0 point WTA et une victoire contre Muguruza : Pironkova, quel come-back !

Tsvetana Pironkova a frappé un grand coup ce jeudi en éliminant Garbiñe Muguruza au 2e tour de l’US Open (7-5, 6-3). Une performance d’autant plus bluffante que la Bulgare dispute là son premier tournoi depuis Wimbledon 2017.

Vous pouvez chercher aussi longtemps que vous le voulez, vous ne la trouverez pas : non, Tsvetana Pironkova ne figure nulle part dans le classement WTA. Et cela n’a rien d’un oubli ou d’une erreur informatique. A vrai dire, c’est au contraire tout à fait normal puisque le dernier tournoi disputé par la Bulgare remonte à… juillet 2017. Cet été-là, juste après avoir été éliminée par Caroline Wozniacki au 2e tour à Wimbledon, la joueuse alors âgée de 29 ans décidait de prendre du recul. Pendant trois ans, elle s’est tenue à l’écart des courts, afin de fonder une famille et de lancer sa ligne de vêtements (Pironetic).

« Je n’étais pas sûre de vouloir revenir car j’étais déjà très fatiguée, a-t-elle récemment raconté à la presse. J’ai joué plus de 15 ans en tournée sans interruption et j’avais d’énormes blessures qui m’éloignaient de la tournée. Au fond, je voulais prendre mon temps et profiter de l’expérience que j’avais, être enceinte et avoir mon fils. Je voulais vivre cela au maximum. »

« Une fois mère, vous ne perdez pas votre capacité à jouer »

A l’époque, un retour était d’autant plus difficile à imaginer que cela aurait impliqué de repartir de zéro, de regagner sa place en passant par d’obscurs tournois de seconde zone et d’éreintantes qualifications. Mais les nouvelles règles de la WTA relatives au classement protégé pour les joueuses de retour de grossesse (entrées en vigueur en 2019) ont changé la donne. « J’ai pu directement rejoindre le tableau principal,  c’était une énorme opportunité à saisir, a soufflé Pironkova. Et j’ai aussi eu un peu plus de temps pour me préparer, car avant nous avions deux ans pour revenir sur le circuit après une grossesse.
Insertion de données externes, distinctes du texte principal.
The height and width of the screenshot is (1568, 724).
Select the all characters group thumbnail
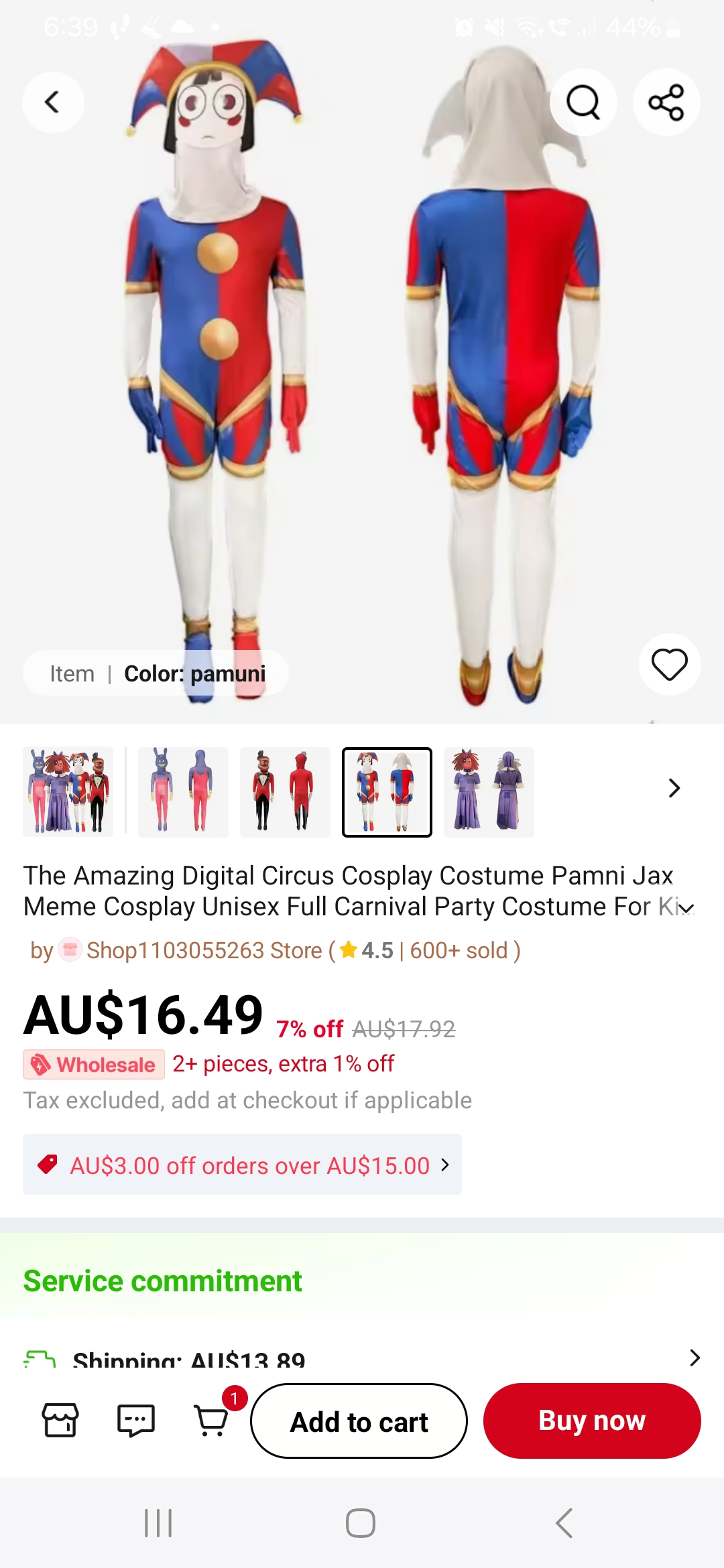click(68, 792)
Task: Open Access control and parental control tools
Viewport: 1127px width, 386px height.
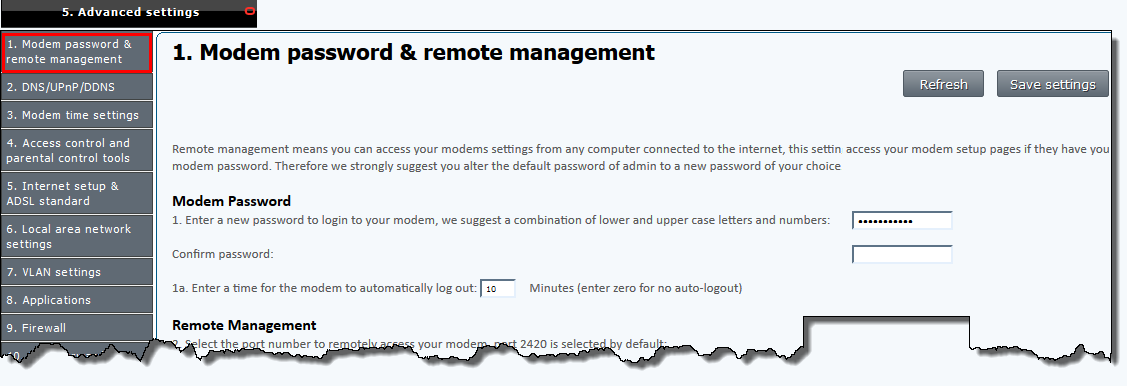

Maintenant, c’est trois. »

Il n’y a donc rien d’anormal à voir la native de Plovdiv, qui ne compte pourtant aucun point WTA, prendre part à cet US Open 2020. Une question subsistait malgré tout : celle qui a atteint la 31e place mondiale et les demi-finales de Wimbledon en 2010 allait-elle être à la hauteur de l’événement ? Force est de constater que oui. Au premier tour, la joueuse de 31 ans a été expéditive face à Liudmila Samsonova (6-2, 6-3). « Une fois que vous êtes devenue mère, vous ne perdez pas, comme par magie, votre capacité à jouer, » s’était-elle amusée après la rencontre.

Muguruza n’a pas trouvé la clé

Battre la 120e mondiale est une chose. Imposer sa loi à une tête de série en est une autre. Opposée à Garbiñe Muguruza ce jeudi, Pironkova a mal commencé, concédant un break d’entrée. Ce fut là son seul cadeau. La longiligne droitière s’est ensuite mise en route (93% de points remportés sur première balle) et l’Espagnole, qui n’y arrive décidément toujours pas à Flushing Meadows, a dû rendre les armes (7-5, 6-3).

« Je ne vais pas me cacher, je ne m’attendais pas à ce que mon premier tournoi soit aussi bon et que je joue aussi bien, a reconnu la Bulgare après le match. Mais tant mieux ! C’est pour vivre ce genre de moments que je suis revenue. »

Pour donner encore plus d’éclat à ce come-back déjà réussi, Tsvetana Pironkova devra venir à bout de Donna Vekic au prochain tour. Et la Croate a beau être en pleine forme, elle ferait mieux de ne pas prendre son adversaire de haut.